▸ Goal of the exercise
The data below holds a line containing "You are a GUI" and a line containing "Reso e rimborso (653, 1040)"; please quote exactly those two lines and every line between them, and nothing else.

▸ Input
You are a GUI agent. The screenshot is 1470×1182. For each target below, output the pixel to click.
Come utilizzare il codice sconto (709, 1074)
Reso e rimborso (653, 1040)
---
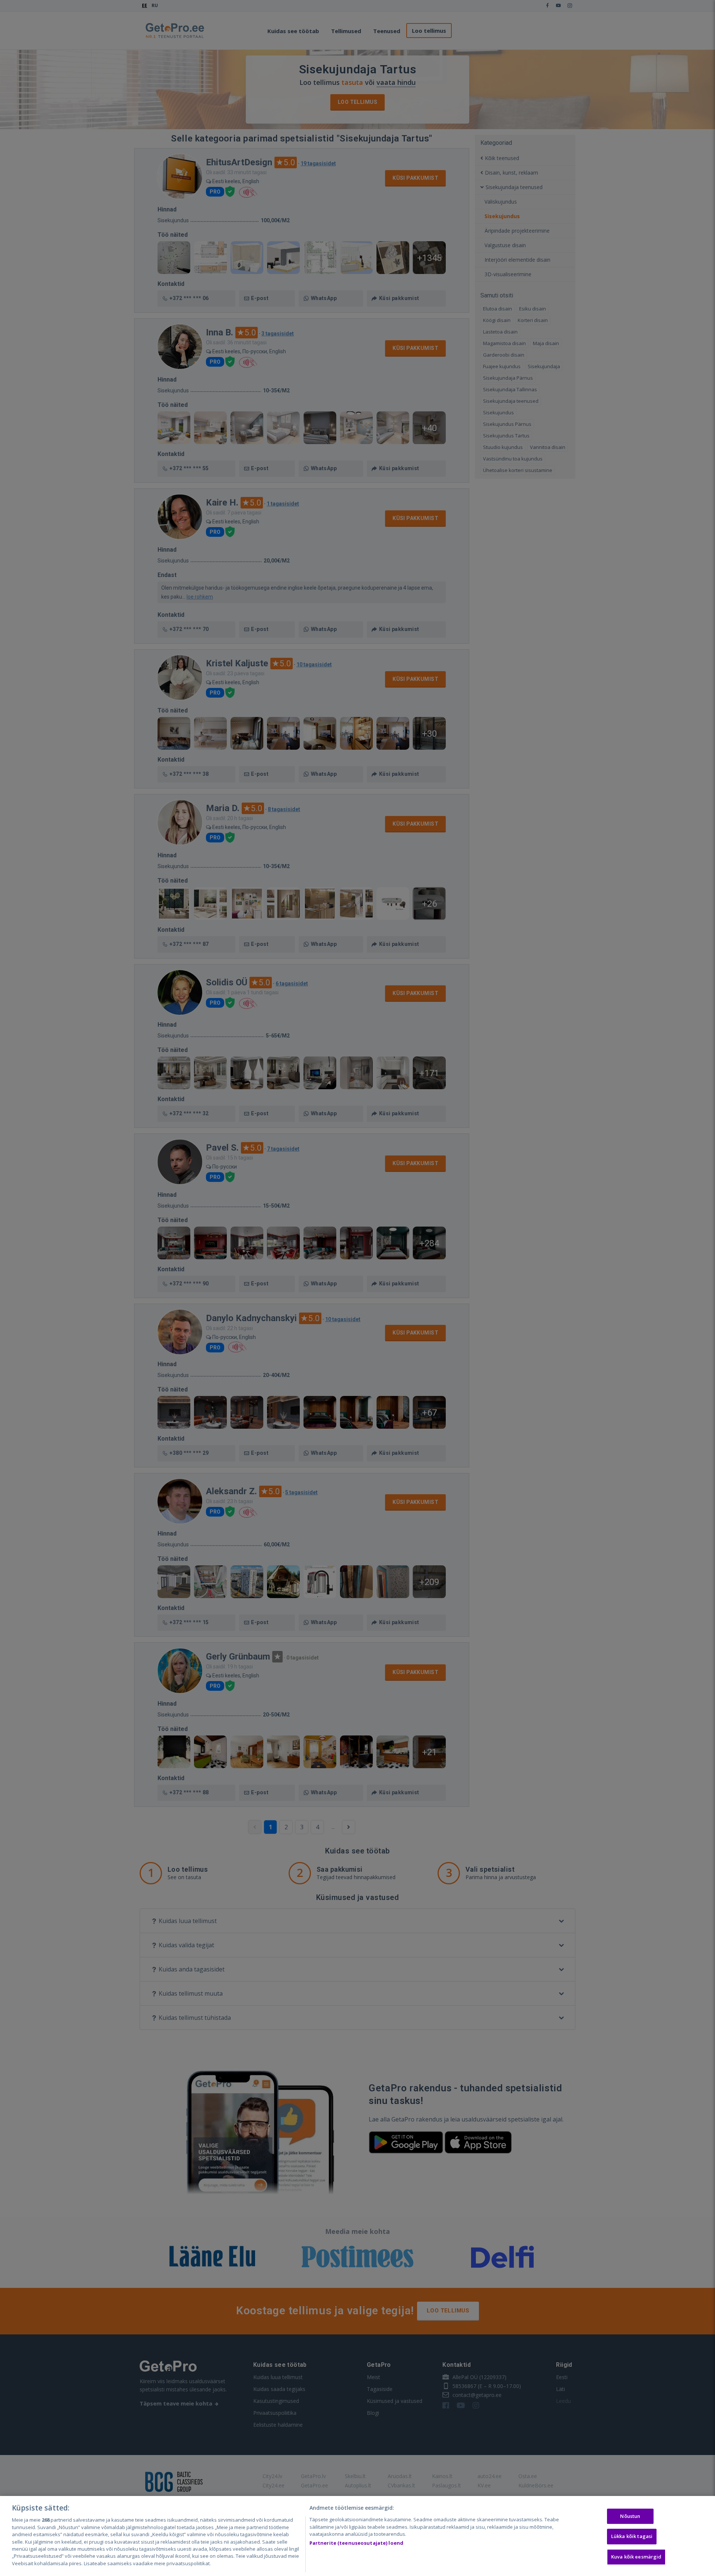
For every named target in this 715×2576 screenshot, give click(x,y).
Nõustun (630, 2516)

▸ Final answer
You are a GUI agent. The screenshot is 1470×1182. For each target below, output the pixel to click.
Come utilizzare il codice sconto (709, 1074)
Reso e rimborso (653, 1040)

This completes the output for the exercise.